Edmunds St. John 2007 “Heart of Gold” (El Dorado County) – Very cranky when opened, not showing any of the fun fruit, structure, or aromatics I expect. Damaged? Probably not, given the source; perhaps just a weird bottle. (9/08)

The search for intelligent bass

Edmunds St. John 2005 Syrah Bassetti (San Luis Obispo County) – Smoked salt on meat and fresh blueberry. Flawlessly poised, medium-bodied now vs. other Bassettis, but absolutely bubbling with potential. This will take a long time to unfold, and an even longer time to develop, but it should be a stunner when it does. (2/08)

He knows

Edmunds St. John 2002 Syrah “The Shadow” (California) – One corked bottle, one soupy bottle (that I had; there may have been more), but the rest are as terrific as expected, with a rare balance of primary and developing syrah characteristics buoyed by fine structure and the orchestral tune-up that precedes complexity, For now, it’s still closed down, or at least in much need of a slower-paced awakening if one must drink it now. But it’ll be far better in a half-dozen years, or so. (8/07)

Carapace & skeleton

Edmunds St. John 2003 “Shell and Bone” Red (Paso Robles) – 13.8%. All shell, no bone. It’s white-hued and brittle, showing almost nothing at this stage, with a very long finish full of the promise of…wait, what’s that?

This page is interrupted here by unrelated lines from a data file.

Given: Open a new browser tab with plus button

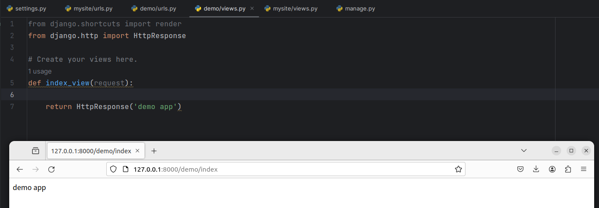Looking at the screenshot, I should (154, 151).
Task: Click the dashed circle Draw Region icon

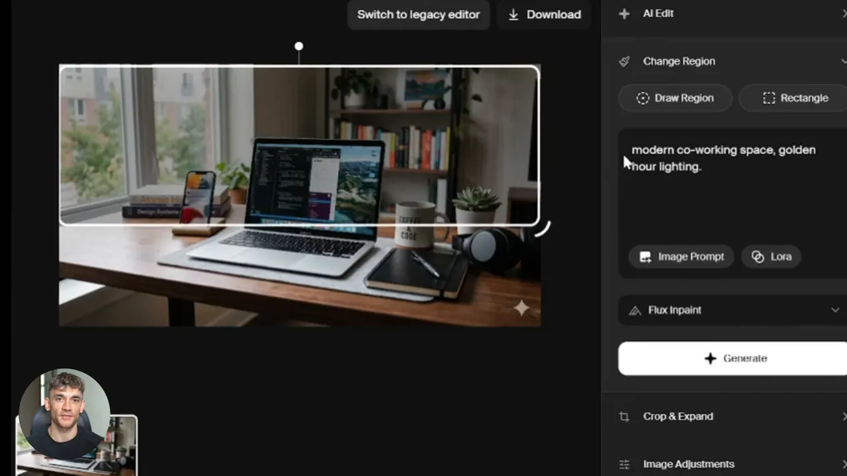Action: pyautogui.click(x=643, y=98)
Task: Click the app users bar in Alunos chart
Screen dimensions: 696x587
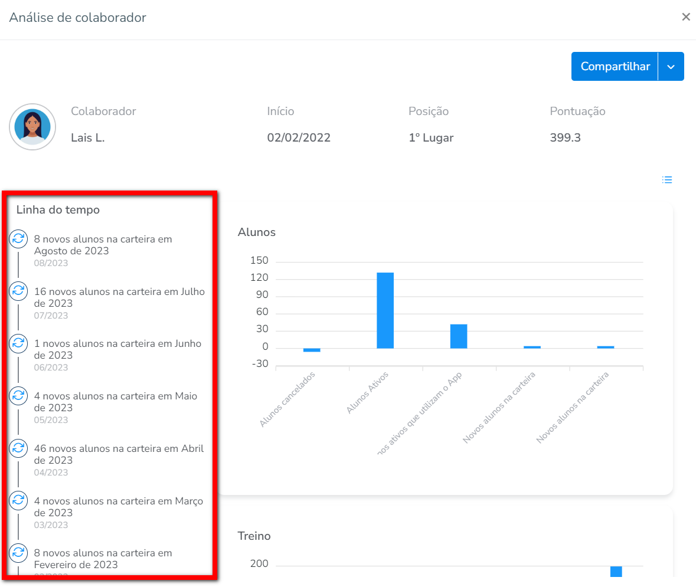Action: [458, 336]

What did it say? It’s not quite audible. If you own this, do not drink it now. I have 100% confidence in its future based on its youth, but its present is a different story. (6/08)

Witters don’t use drugs

Edmunds St. John 2007 Gamay Noir Rosé Witters (El Dorado County) – Vivid, light red fruit with a persistent, perhaps insistent drone; it’s that midpalate monotone that slightly reduces the appeal of this wine for me, though it would be fine in any context other than that of its predecessor. Which is, actually, praising with faint damn, because that’s some august context. (6/08)

After Luke

Edmunds St. John 1997 Syrah Durell (Sonoma/Carneros) – Man, is this good. An intricately-plucked funk bass line propels low-toned, leathery fruit though a series of earthy, fruit-scowl verses and leathery, whip-strap choruses to a rousing climax of fruit-stained saddle, black trumpet, and a hurricane of pepper dust. I’d be inclined to drink this now, whatever it’s future. (6/08)

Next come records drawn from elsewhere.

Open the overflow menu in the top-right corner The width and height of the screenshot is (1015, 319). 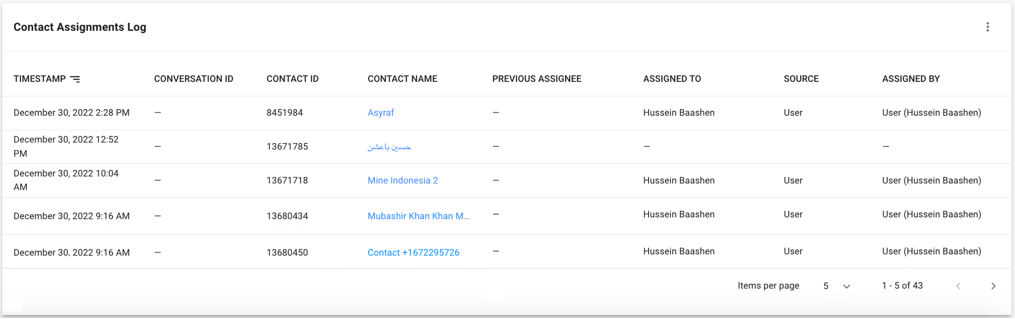(x=989, y=26)
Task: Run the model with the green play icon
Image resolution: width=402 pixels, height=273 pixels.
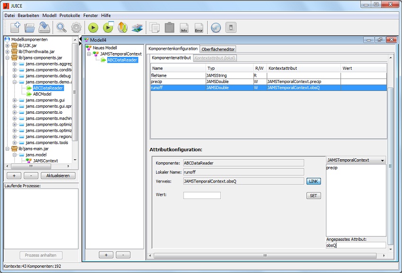Action: pyautogui.click(x=93, y=28)
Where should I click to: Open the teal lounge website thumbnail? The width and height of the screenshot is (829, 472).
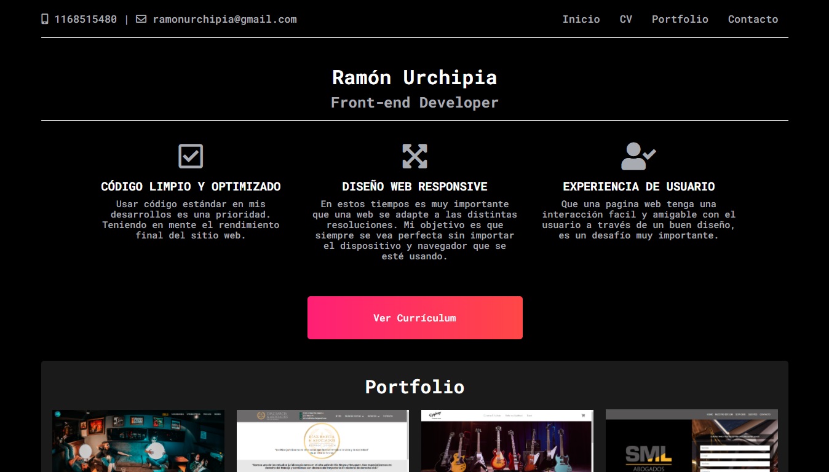pyautogui.click(x=138, y=441)
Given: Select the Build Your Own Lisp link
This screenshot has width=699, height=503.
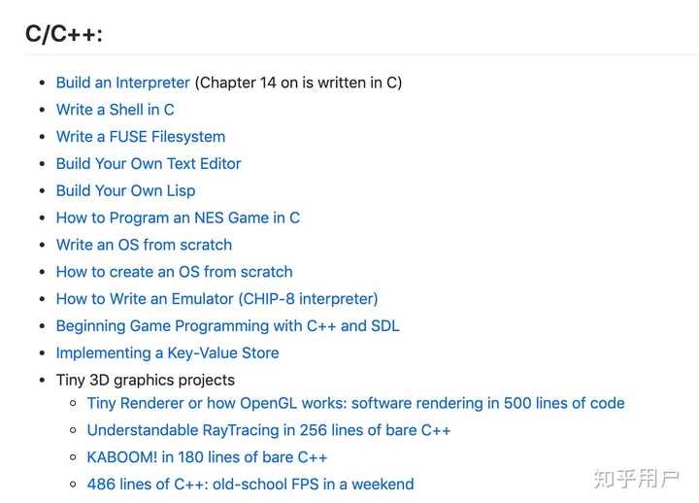Looking at the screenshot, I should pos(125,191).
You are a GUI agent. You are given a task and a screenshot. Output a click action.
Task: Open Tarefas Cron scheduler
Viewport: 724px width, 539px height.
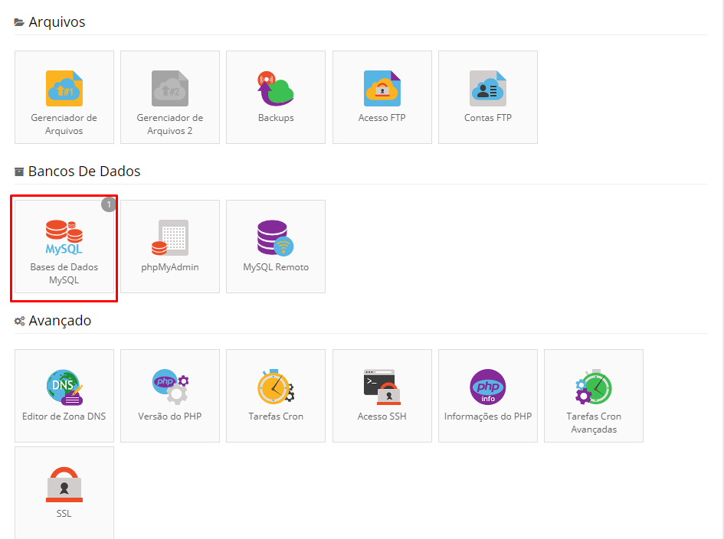pyautogui.click(x=276, y=395)
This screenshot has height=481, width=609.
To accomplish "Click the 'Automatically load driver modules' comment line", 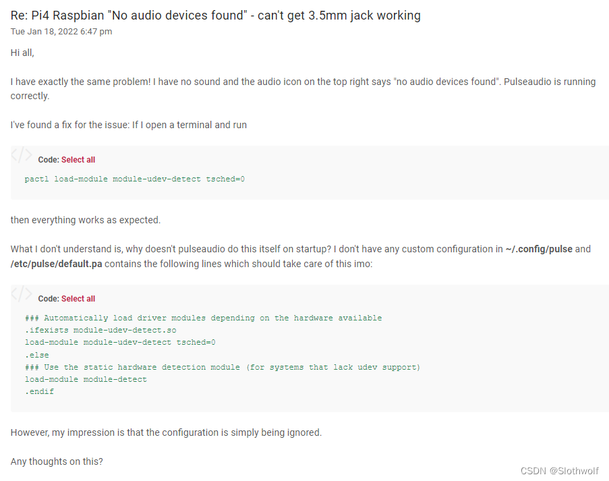I will click(x=204, y=318).
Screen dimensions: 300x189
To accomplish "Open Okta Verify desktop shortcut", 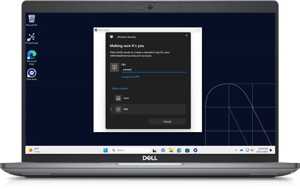I will (x=31, y=73).
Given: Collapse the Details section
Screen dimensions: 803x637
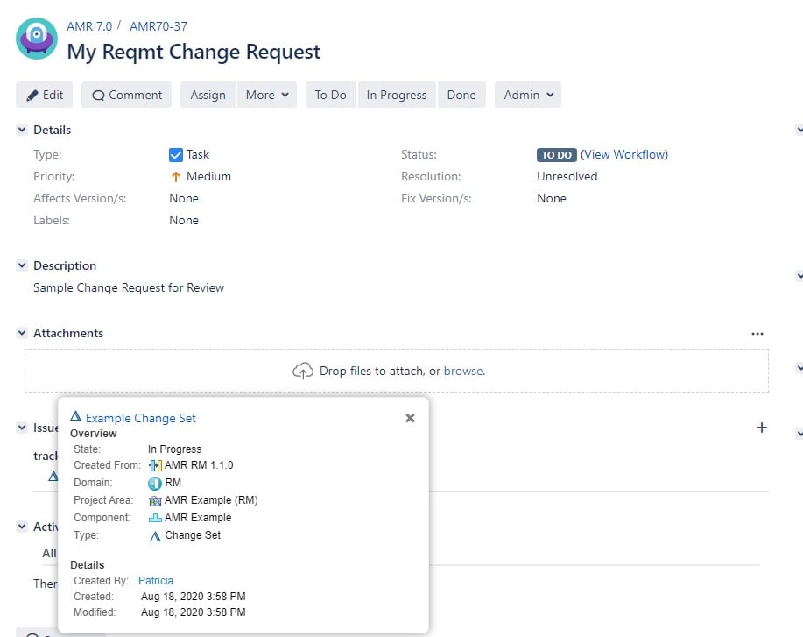Looking at the screenshot, I should [21, 129].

Still running for president

Edmunds St. John 2005 “Rocks and Gravel” (California) – One of the most complete young versions of this wine I’ve tasted; like the Wylie-Fenaughty, whatever he’s doing to make these wines more immediately appealing without sacrificing structure (or maybe it’s just the vintage), it’s working; this is a brilliant, well-knit, deceptively soft expression of California Rhônishness, with restraint applied to the usual stew of old-growth herbs and dried-out soil, lightly animalistic notes, well-baked red fruit, and a fine dusting of seed pepper. What a terrific wine! It might not have the pure aging potential of other vintages (though these wines can be deceptive, and I may well be wrong), but certainly many ever-shifting years lie ahead of it. (5/08)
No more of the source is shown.